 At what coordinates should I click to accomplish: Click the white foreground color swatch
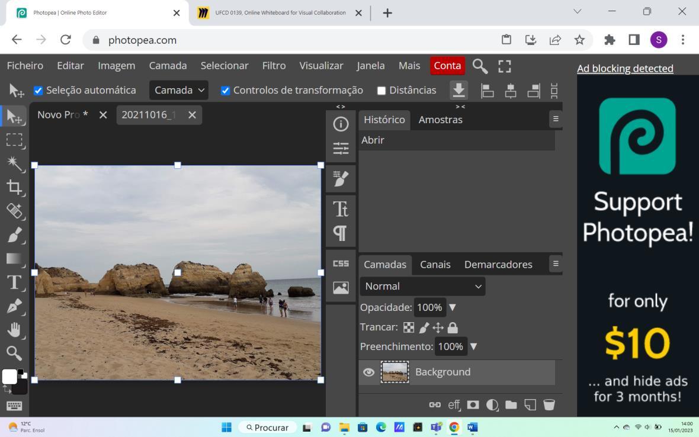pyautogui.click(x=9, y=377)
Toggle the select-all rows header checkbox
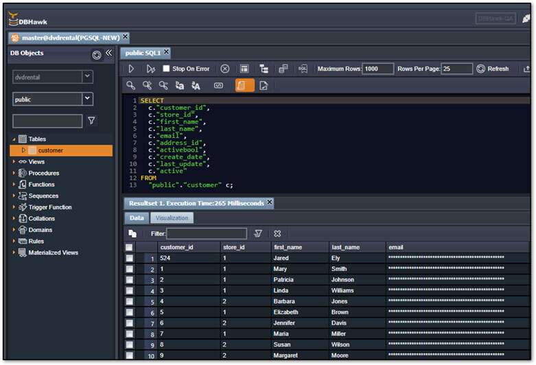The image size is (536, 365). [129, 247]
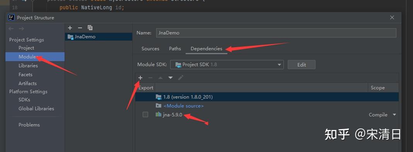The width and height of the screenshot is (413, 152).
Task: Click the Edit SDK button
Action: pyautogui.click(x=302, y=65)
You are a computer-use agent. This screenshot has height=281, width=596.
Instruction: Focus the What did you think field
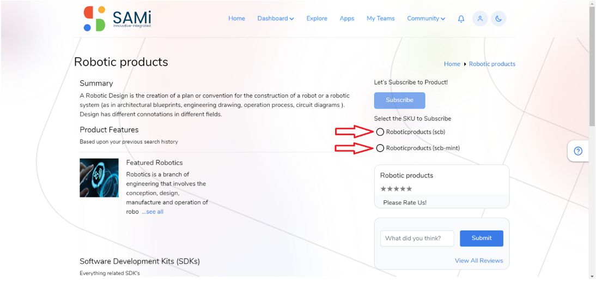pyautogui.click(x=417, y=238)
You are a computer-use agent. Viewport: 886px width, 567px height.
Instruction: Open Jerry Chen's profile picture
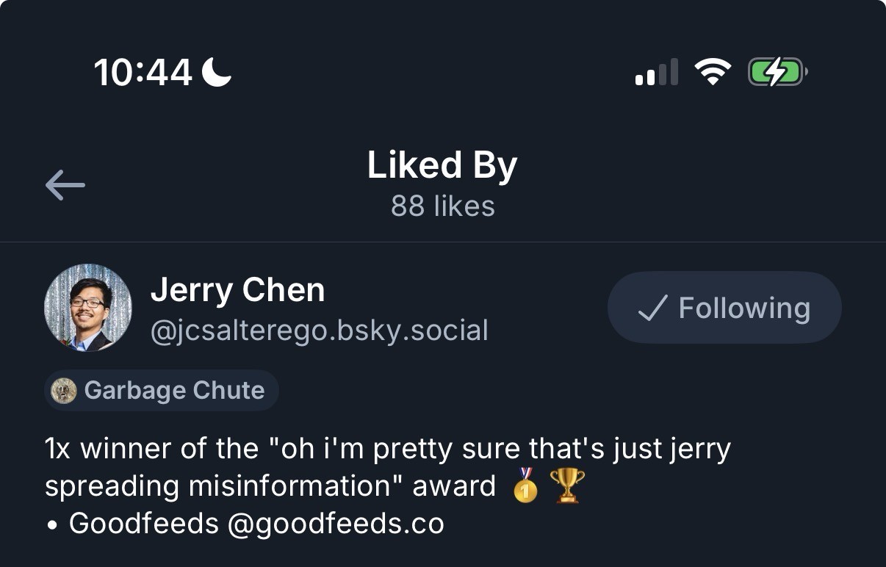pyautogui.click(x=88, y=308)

________________________________________

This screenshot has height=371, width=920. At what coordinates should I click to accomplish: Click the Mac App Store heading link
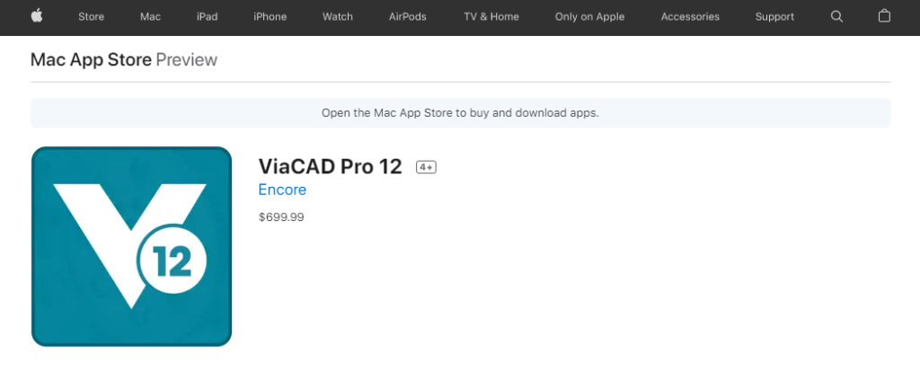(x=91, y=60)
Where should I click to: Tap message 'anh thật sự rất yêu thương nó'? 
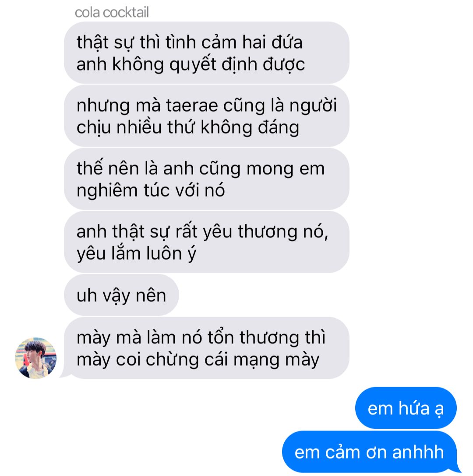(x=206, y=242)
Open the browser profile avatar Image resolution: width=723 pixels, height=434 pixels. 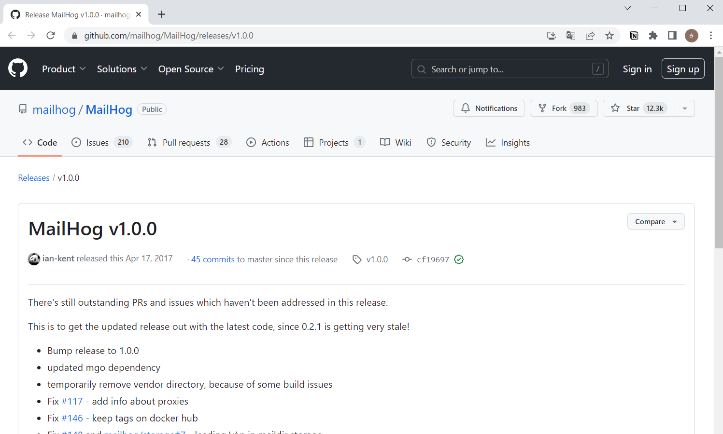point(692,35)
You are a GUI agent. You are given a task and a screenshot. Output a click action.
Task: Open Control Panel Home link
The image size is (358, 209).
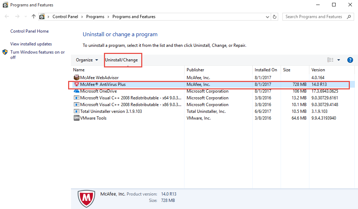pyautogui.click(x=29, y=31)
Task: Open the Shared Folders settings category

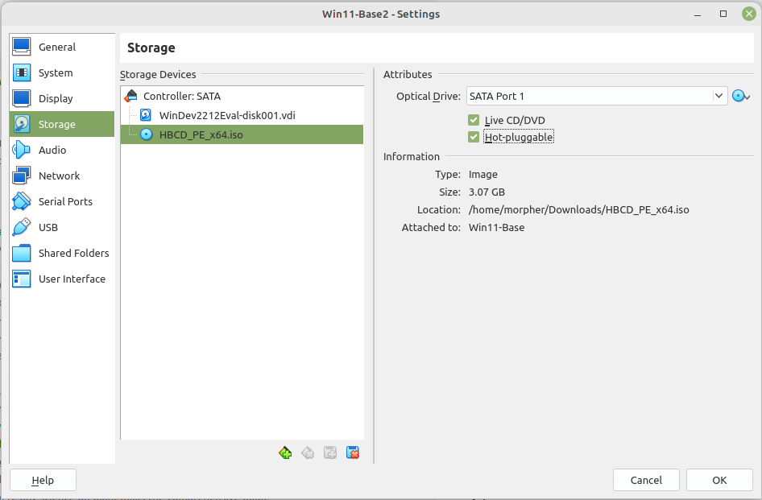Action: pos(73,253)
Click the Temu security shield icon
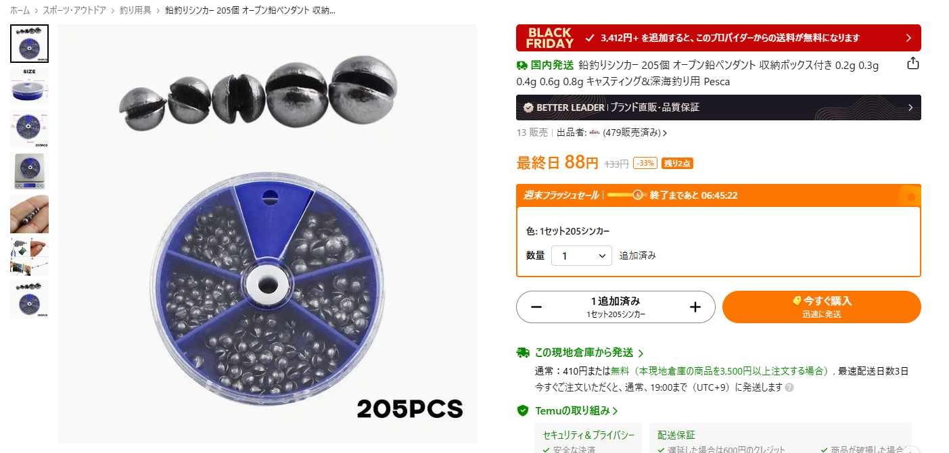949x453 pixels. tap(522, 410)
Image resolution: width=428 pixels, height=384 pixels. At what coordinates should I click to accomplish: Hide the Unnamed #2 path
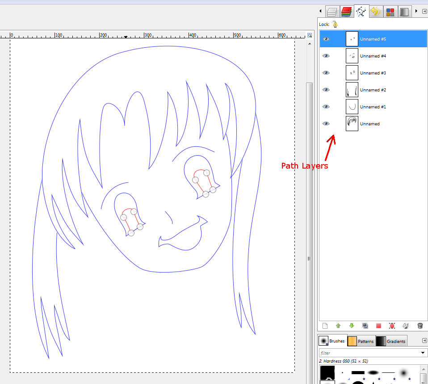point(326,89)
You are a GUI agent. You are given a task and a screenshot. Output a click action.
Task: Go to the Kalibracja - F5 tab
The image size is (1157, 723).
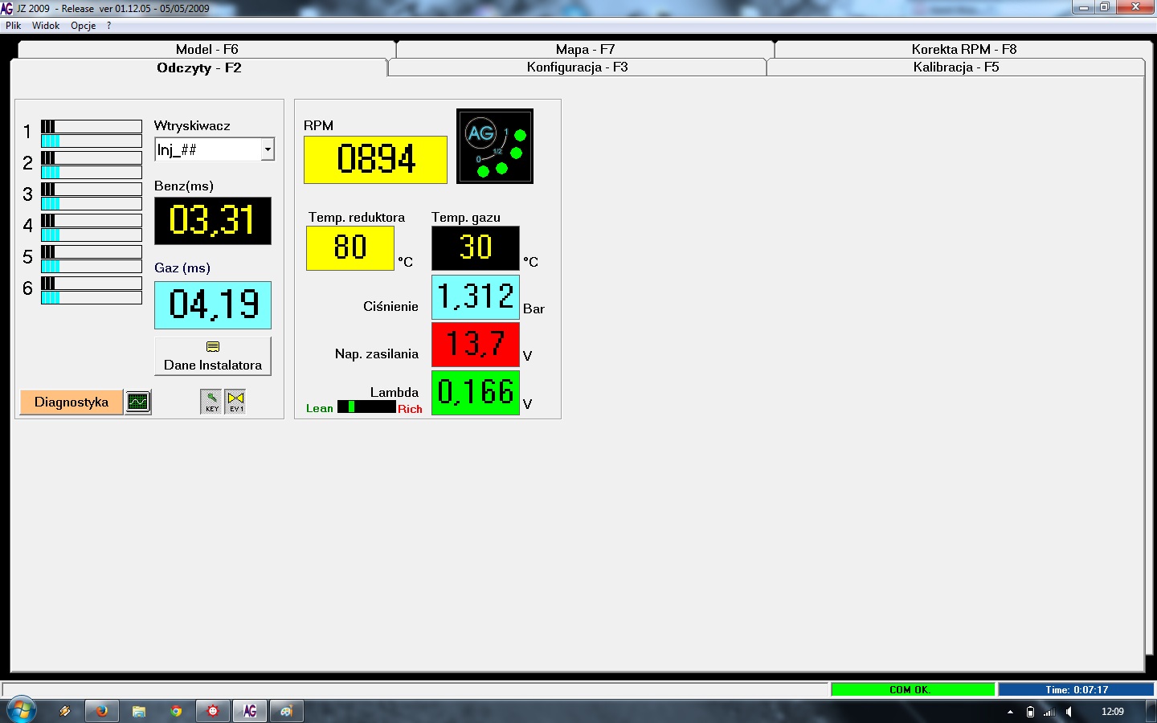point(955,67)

________________________________________

What to do
In the lines above, find the word "agent" and copy every line it occurs in.

Answer space
You are a computer-use agent. This screenshot has height=281, width=596.
You are a computer-use agent. Viewport: 886px width, 567px height.
You are a GUI agent. You are given a task and a screenshot. Output a click action.
You are a GUI agent. You are given a task and a screenshot. Output a click action.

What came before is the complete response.